E alla fine su gambe traballanti e incerte, aveva raggiunto l'ingresso del boccaporto della Nave. Sfilando un sorriso cupo all'uomo che la fissava in tralice, aveva poi detto:

'Salgo, Sì. E che le stelle m'inghiottano.'

giovedì 5 dicembre 2013

Passa il tempo..


..e io faccio sempre le stesse cazzate.
Sto cercando di fare mente locale sul come m'è venuto in mente d'accettare la proposta di firmare il contratto di schiavitù per la Graf per un mese.
Sarà che in caso contrario ci morivo?
Mi sa di sì.
Ma poi, santoddiod'amore, posso diventare la schiava di una che NON PORTA LE MUTANDE?
Non le porta, oggi ne ho avuto la maledetta conferma, e ora la mia mente purissima verrà per sempre invasa da quella loschissima immagine che..nnhh..fmnfgnj..ngjgt
gtlgttgklh
hrthtkkh

fkkggk

DITA, CALMATEVI.

Voglio fare un resoconto, mettere per iscritto, giusto per capire e riflettere tra me e me, e le mie dita traumatizzate.

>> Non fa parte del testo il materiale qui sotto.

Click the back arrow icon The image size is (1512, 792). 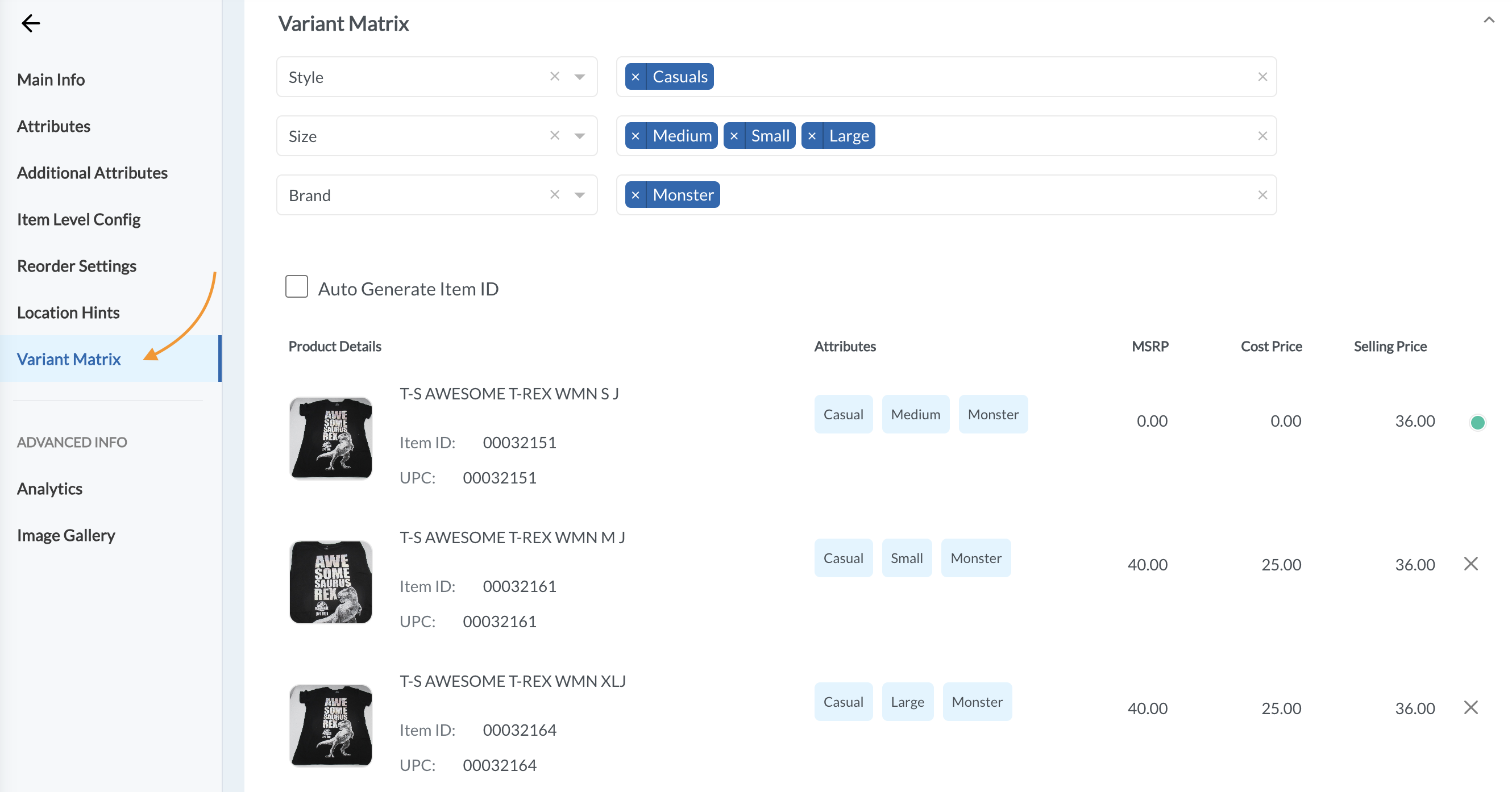31,23
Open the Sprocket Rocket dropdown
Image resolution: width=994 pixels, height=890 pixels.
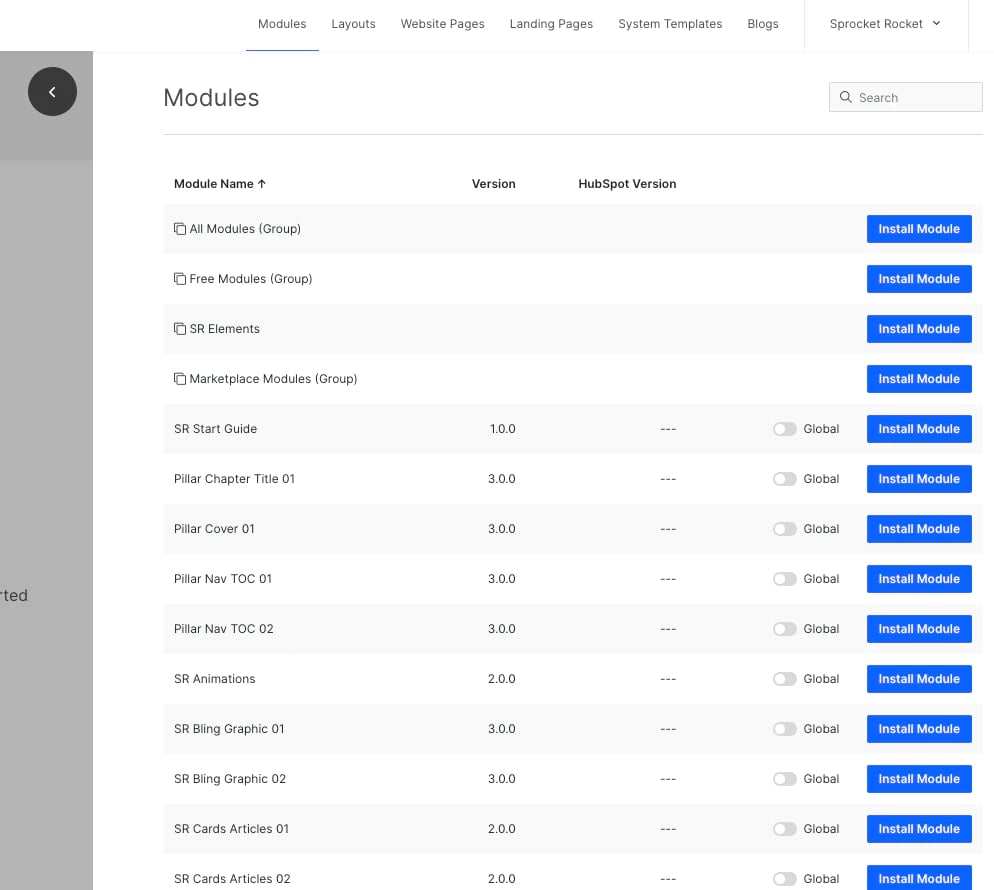(885, 24)
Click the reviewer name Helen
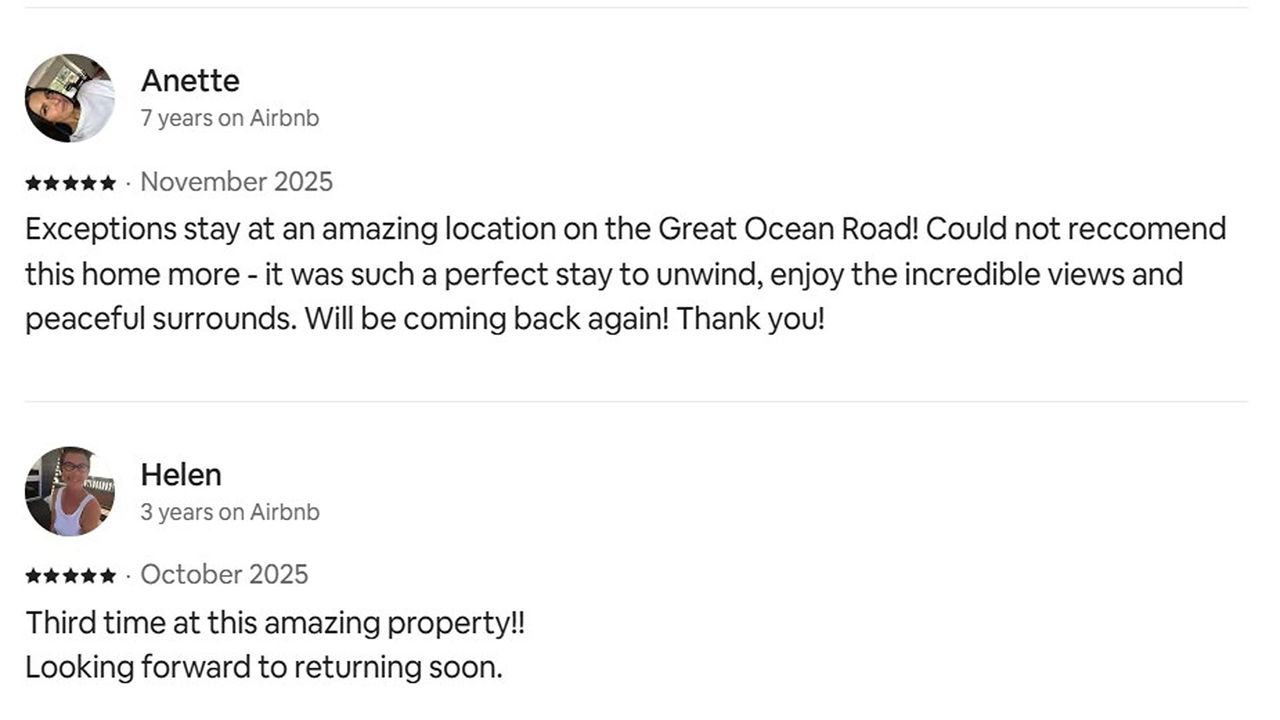This screenshot has height=720, width=1280. (181, 474)
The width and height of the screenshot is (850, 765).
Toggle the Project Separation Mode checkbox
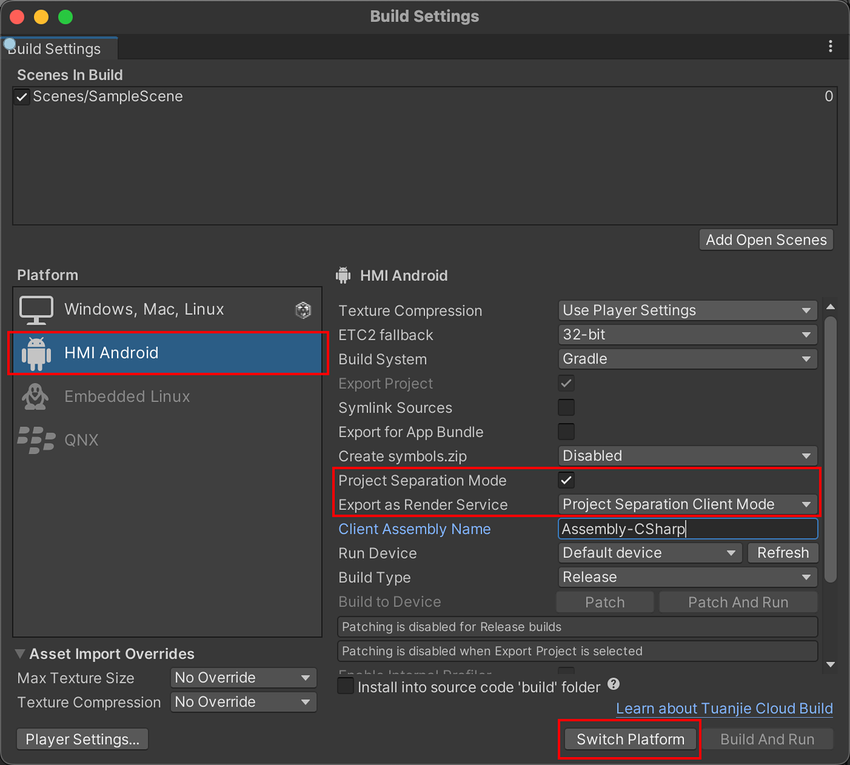point(566,481)
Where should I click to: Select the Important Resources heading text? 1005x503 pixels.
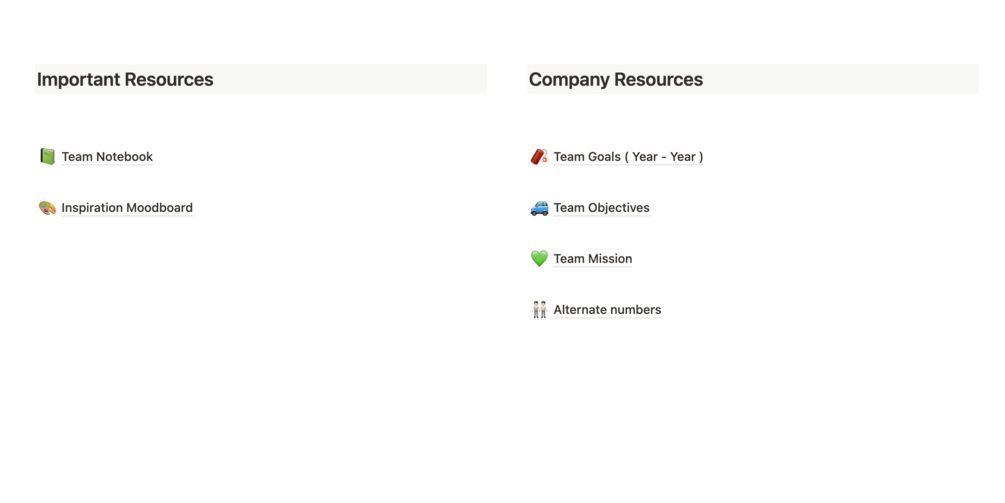click(125, 79)
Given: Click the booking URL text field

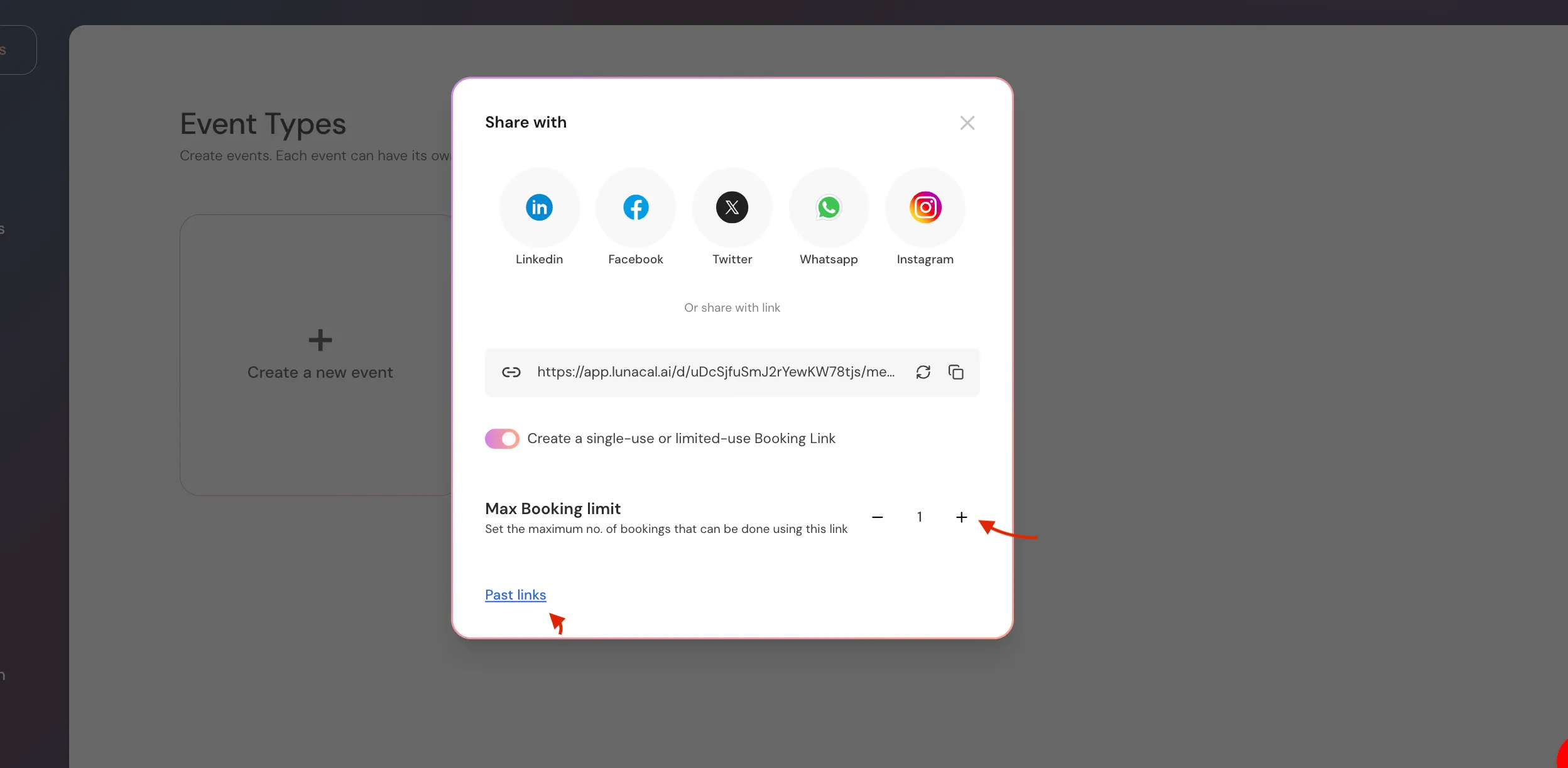Looking at the screenshot, I should coord(716,372).
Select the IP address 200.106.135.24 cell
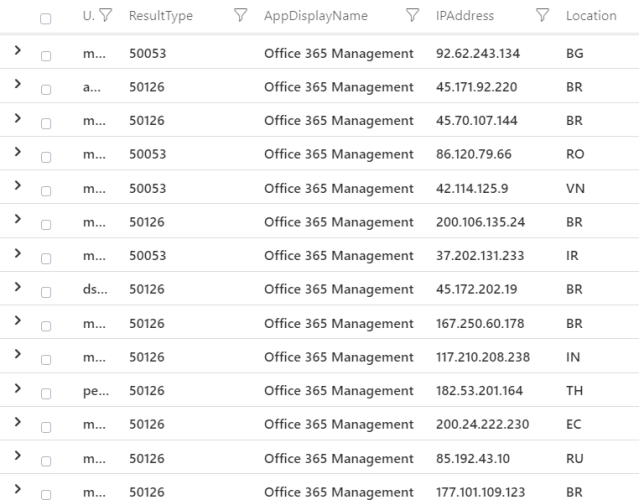 pyautogui.click(x=480, y=222)
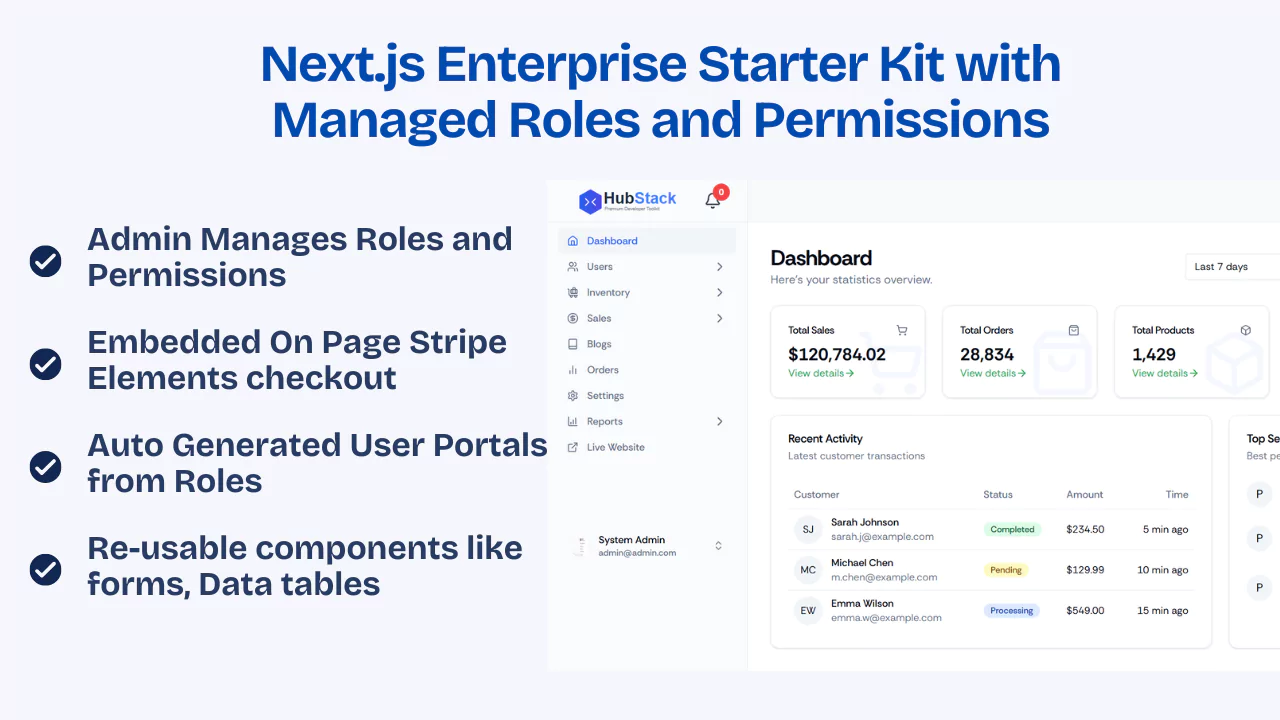Select Dashboard in the sidebar menu
Viewport: 1280px width, 720px height.
point(613,240)
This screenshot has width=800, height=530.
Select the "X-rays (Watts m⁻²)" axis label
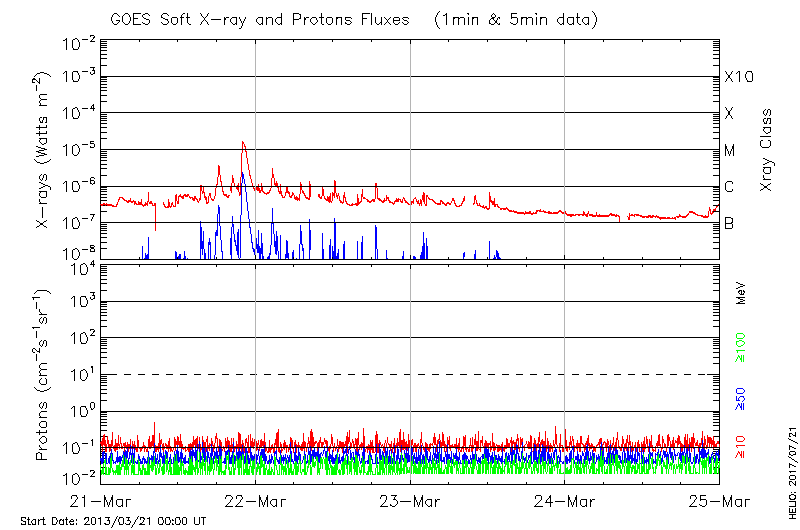[x=44, y=150]
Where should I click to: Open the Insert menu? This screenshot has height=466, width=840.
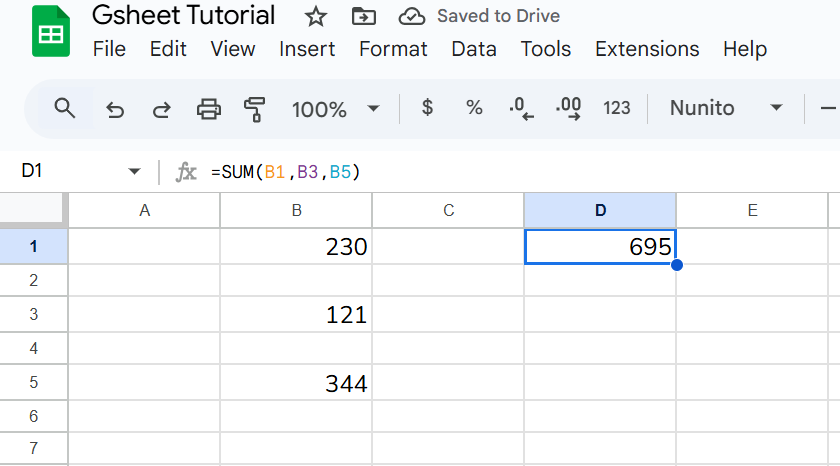(307, 49)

Il signor Blackbourne mi 'deve' parlare. Su come impiego il mio tempo quando non sono in servizio, dice.
Al che mi vengono in mente mille ipotesi, perchè voglio dire, ce ne stanno parecchie.
Avrà scoperto che mi vedo (VEDEVO, ZOE, VEDEVO!) di nascosto con Joe Black?
In caso: morirò.
Avrà scoperto che ho difeso Jordan nel bagno della roadhouse, mentre Luis pisciava allegramente sul pavimento? (E l'ho visto, non se l'è neppure sgrullato prima di rimetterselo nei pantaloni.)
In caso: morirò.
Avrà scoperto che me ne sono andata a fare una passeggiata a Bullfinch, in zona di guerra, in gran segreto?
In caso: morirò.

Forse è vero che dovrei andarmene da questo posto. Qui mi trattiene solo un nome, e quel nome è quello di Huck Haggerty, ma Huck Haggerty è così distante e freddo e mezzostronzo che mi si boicotta da solo, nel cervello. Ogni volta che mi chiedono il motivo della mia permanenza ad Hp, io formulo nella mia mente la frase:
'E' perchè ci sta Huck'.
Lo faccio in automatico.
Lo faccio praticamente senza rendermene conto, e adesso non so più nemmeno io da quanto tempo questa giustificazione non regge più. Se dalla sua ultima sfuriata, o dall'ultimo 'Vaffanculo, Morrigan'.
Sì, forse dovrei andarmene.
Peccato che la Graf m'ha detto che so troppe cose, e che probabilmente (INDOVINA COSA?) m'ammazzerebbero, pur di non lasciarmi andare con le informazioni che ho in mano.

Non so bene cosa fare. Inizio a prendere in considerazione l'ipotesi del suicidio se non fosse che io, nel 'Verse', ho ancora qualcosa da fare.